**Stated goal**
Put the lines of the data below, from the line with "Task: Open the CODE tab" up to and including the line with "Action: 1082,59", into a JSON list of strings, one string per line and no blank lines. Leave the pictures out of your answer.

**Data supplied**
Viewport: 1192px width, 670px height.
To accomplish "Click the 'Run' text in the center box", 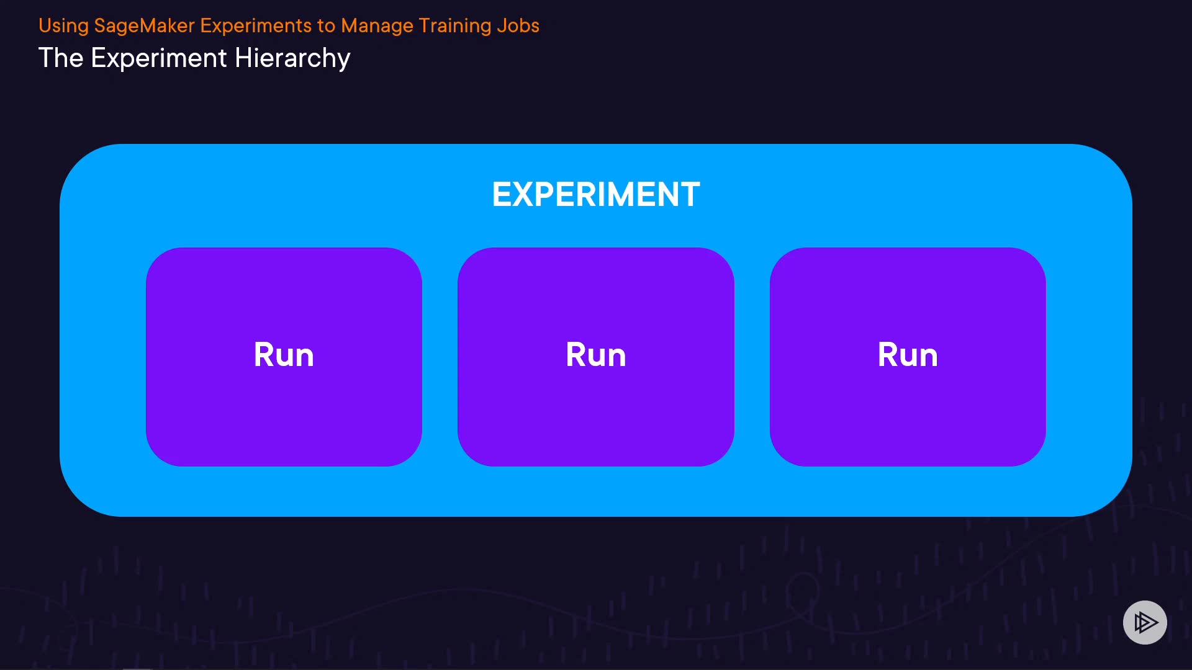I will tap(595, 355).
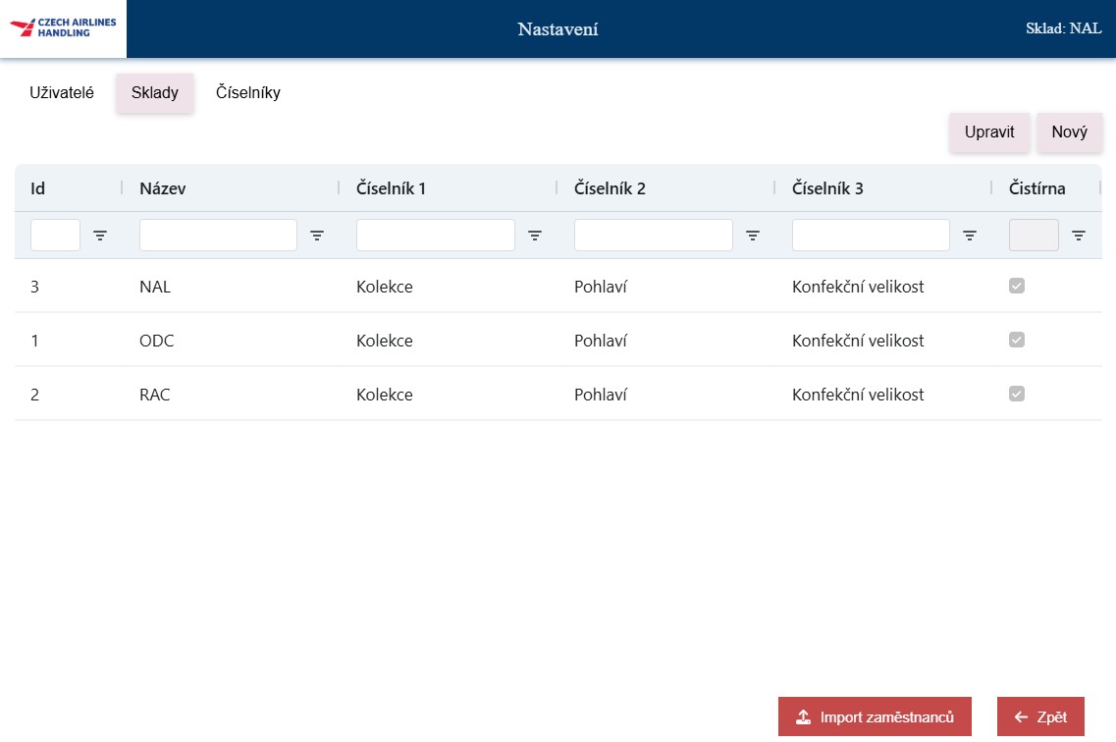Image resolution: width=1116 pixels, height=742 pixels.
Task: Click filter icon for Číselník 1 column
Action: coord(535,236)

* * *

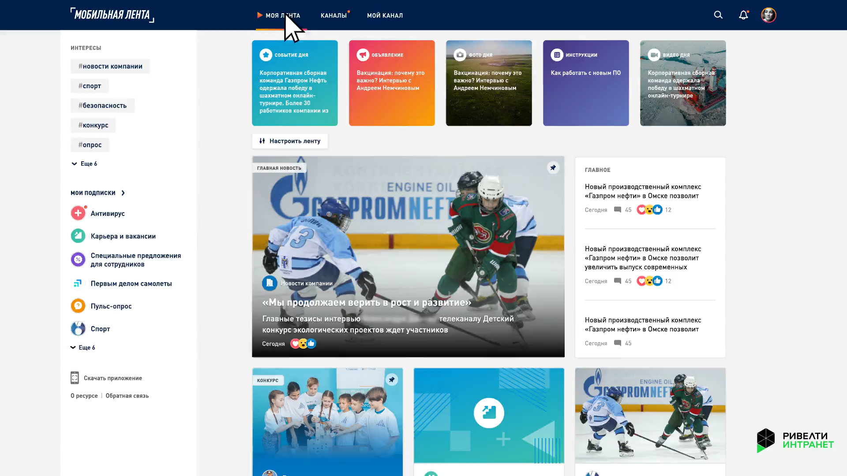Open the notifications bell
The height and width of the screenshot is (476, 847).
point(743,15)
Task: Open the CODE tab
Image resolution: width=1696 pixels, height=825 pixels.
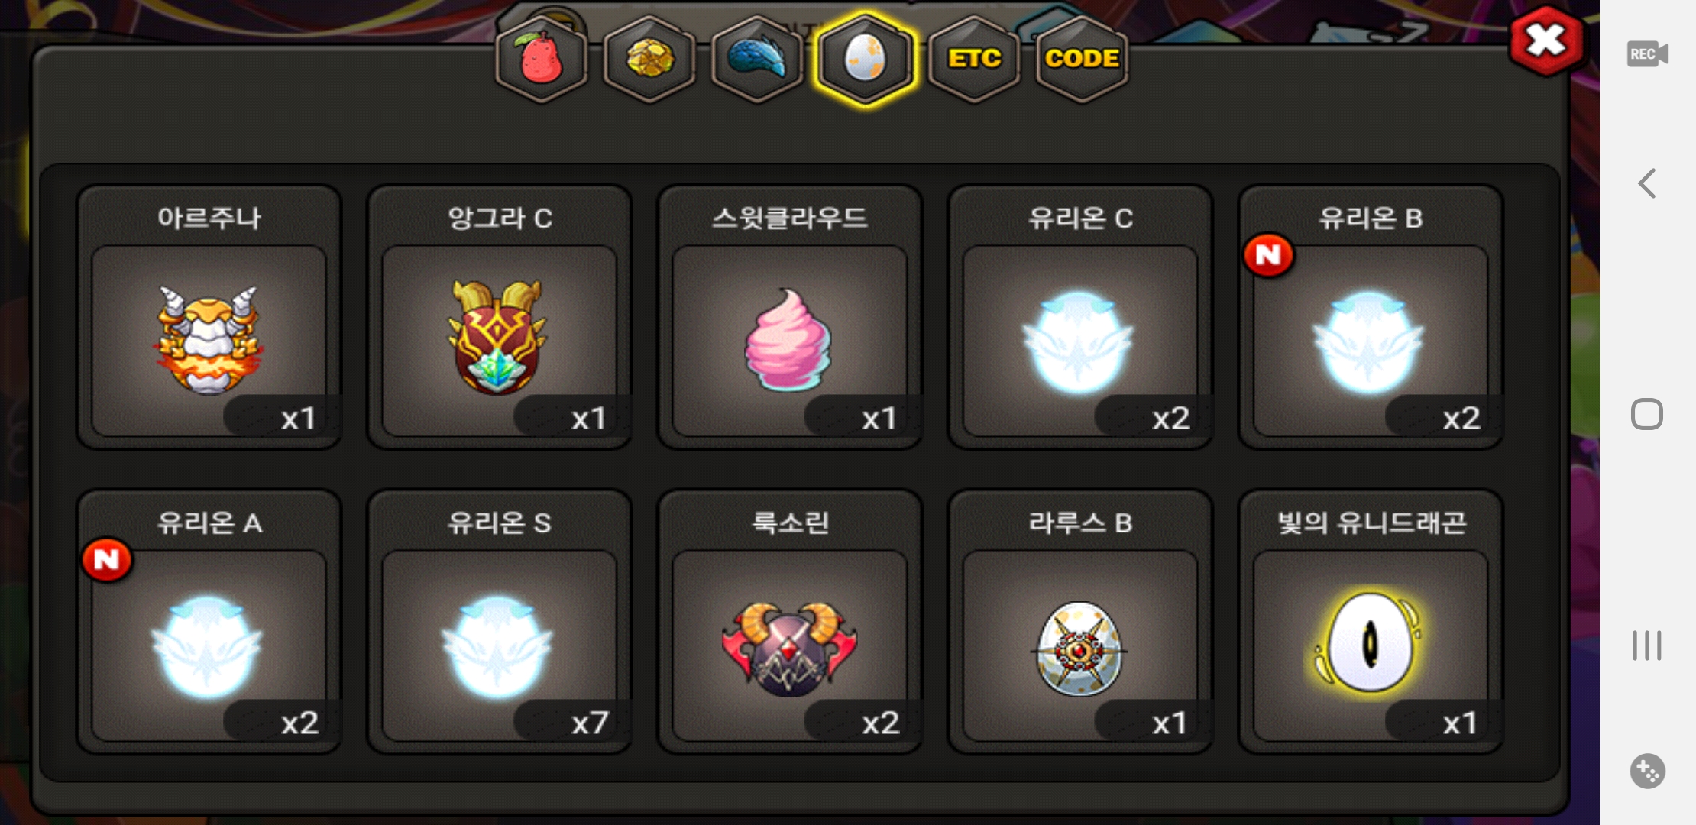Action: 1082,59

**Solution to this problem**
[
  "Task: Open the CODE tab",
  "Image resolution: width=1696 pixels, height=825 pixels.",
  "Action: 1082,59"
]